Egypt's antiquities department has severed its ties with France's Louvre museum because it has refused to return what are described as stolen artifacts, an official statement declared Wednesday.

The ruling means that no archeological expeditions connected to the France's premier museum will be allowed to work in Egypt. Already a lecture in Egypt by a former Louvre curator has been canceled.

"The Louvre Museum refused to return four archeological reliefs to Egypt that were stolen during the 1980s from the tomb of the noble Tetaki," near the famed temple city of Luxor, the statement said, quoting antiquities head Zahi Hawass.

Christiane Ziegler, the former director of the Louvre's Egyptology department, acquired the four reliefs last year and displayed them, said the statement. She will now not be allowed to give a scheduled lecture in Egypt.

Upon taking the helm of Egypt's Supreme Council of Antiquities in 2002, Hawass made recovering stolen Egyptian antiquities a priority.

He issued a regulation, that he says was agreed to by all major international museums including the Louvre, banning the acquiring or display of stolen antiquities.

Hawass has made several high profile requests from the world's museum for the return of Egyptian artifacts.

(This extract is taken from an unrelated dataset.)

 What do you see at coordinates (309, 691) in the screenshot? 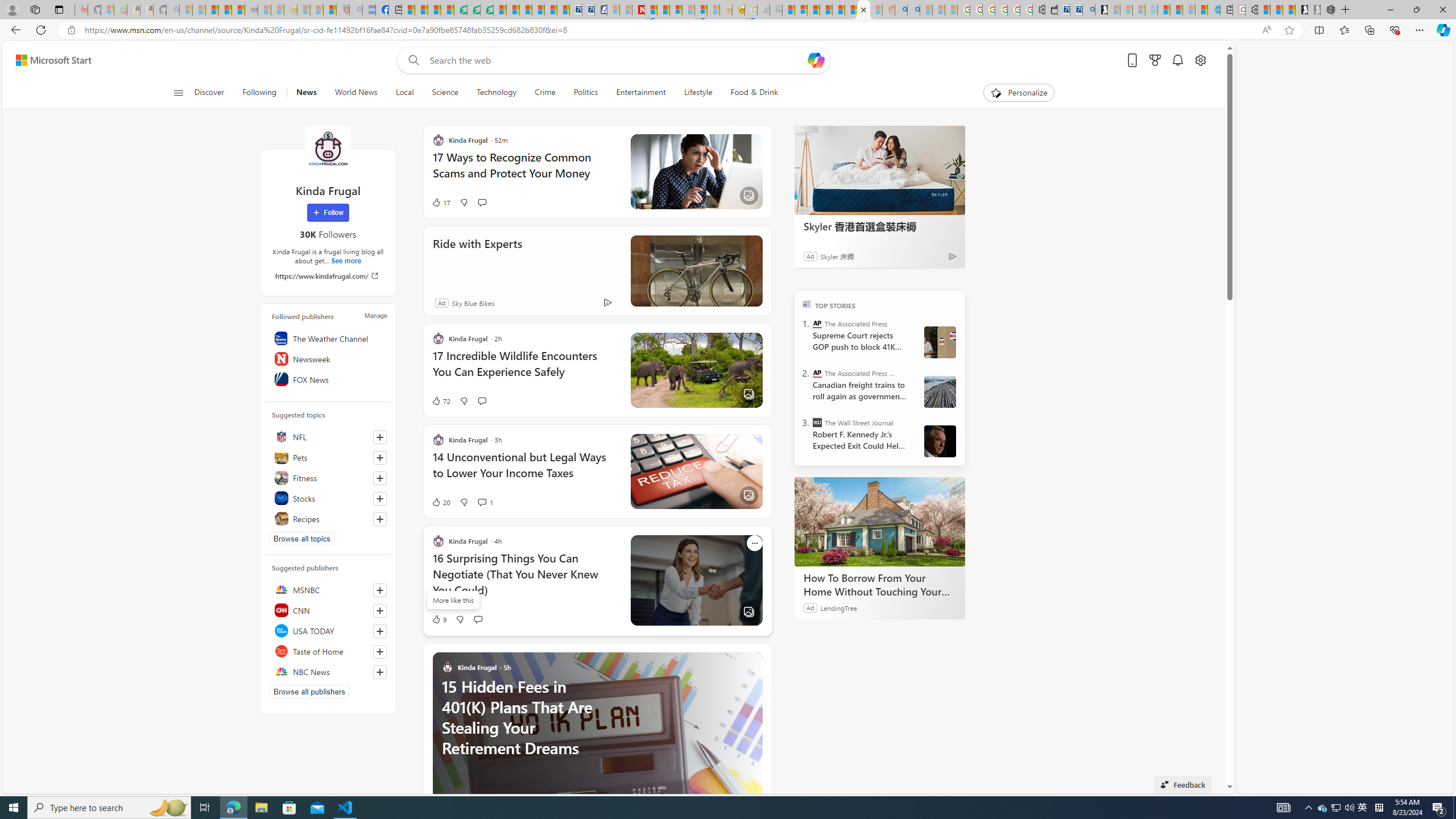
I see `'Browse all publishers'` at bounding box center [309, 691].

At the top of Hawass' request list are the bust of Nefertiti _ wife of the famed monotheistic Pharaoh Akhenaten _ and the Rosetta Stone, a basalt slab with an inscription that was the key to deciphering Egyptian hieroglyphics. The bust is in Berlin's Egyptian Museum; the Rosetta Stone is in the British Museum in London.

Hawass said Egypt also was seeking "unique artifacts" from at least 10 museums around the world, including the Louvre in Paris and Boston's Museum of Fine Arts.

Hawass also has written to request the bust of Anchhaf _ the builder of the Chephren Pyramid _ from the Museum of Fine Arts in Boston, and the statue of Hemiunu _ nephew of the Pharaoh Khufu, builder of the largest pyramid _ from Germany's Roemer-Pelizaeu museum.

Hawass long has sought items taken from Egypt, recently succeeding in winning the return from France of hair stolen from the mummy of Ramses II.